Mr. Bethlenfalvy said the province’s critical minerals sector is at the core of the government’s plan to build more electric vehicles. Ontario and Ottawa recently collaborated on a deal that will see Volkswagen open its first battery factory outside of Europe in St. Thomas, Ont., after considering locations in both Canada and the United States. Details of the planned investment, including the dollar amount and production capacity, have not yet been released.

Mr. Biden spent two days in Ottawa on his first official visit as President to Canada this week. In a joint statement on Friday, Mr. Biden and Prime Minister Justin Trudeau said Canada and the U.S. will work together “to create a strong, environmentally responsible and resilient North American critical minerals supply chain.”

Ottawa has signalled that is it considering a major new round of spending on critical minerals that could help Canada become more competitive with the United States. As part of Mr. Biden’s US$440-billion Inflation Reduction Act, the U.S. Department of Energy last year earmarked US$40-billion in loan guarantees for North American critical minerals companies, with some Canadian miners among the expected recipients.

While the Canadian federal government has recently drastically increased its spending on critical minerals, the amounts pale in comparison. In last year’s federal budget, Ottawa committed to $3.8-billion over eight years. Adrienne Vaupshas, a spokesperson for Ms. Freeland, said on Friday that next week’s budget “will include a serious investment in Canadians—in good jobs, in more vibrant communities, and in a new era of economic prosperity that we will build together, including with Indigenous partners.”

To develop Ontario’s Ring of Fire, we must develop trust with First Nations

The Ontario government unveiled on Thursday what Mr. Bethlenfalvy called a “prudent” budget – one that assumes next to no economic growth this year, but still pledges to balance the books by the 2024-25 fiscal year. It includes a new 10-per-cent refundable corporate income tax credit of a maximum $2-million a year for manufacturing companies that spend up to $20-million on buildings, machinery and equipment. It will be worth $780-million over three years for manufacturers.

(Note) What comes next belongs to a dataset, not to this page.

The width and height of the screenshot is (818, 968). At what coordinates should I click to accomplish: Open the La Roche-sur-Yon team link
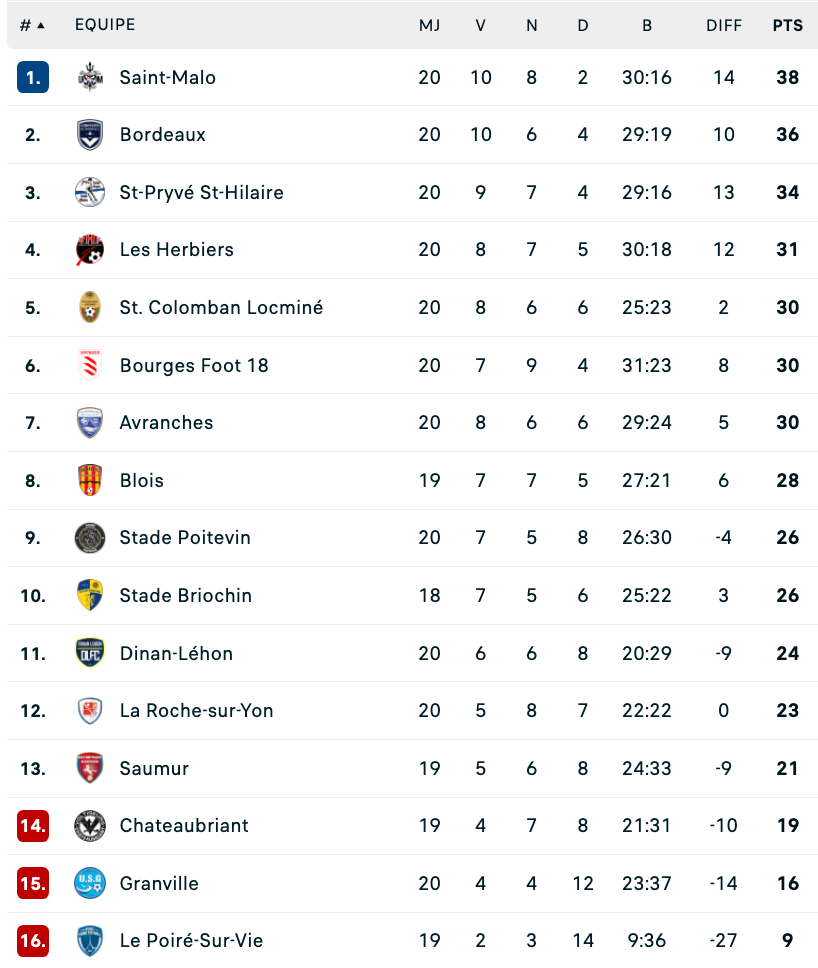point(196,711)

The Canadian Council of Innovators, a business association led by 150 technology chief executive officers, said it is a challenging time for the national tech sector, as inflation and tight capital markets create significant headwinds for high-growth companies.

Dana O’Born, vice-president strategy and advocacy, said that while the new manufacturing tax credit will support the tangible capital investments made by businesses, “it would have been a game-changer for Ontario technology companies if businesses could also claim the tax credit for expenditures into Ontario-made cybersecurity, digital services and supply chain technologies.”

The government is “very supportive” of the tech sector and will continue to have conversations with it, Mr. Bethlenfalvy said Friday. He added that he had spoken with Ms. Freeland, “to ensure that we continue to provide capital and support to the tech companies.”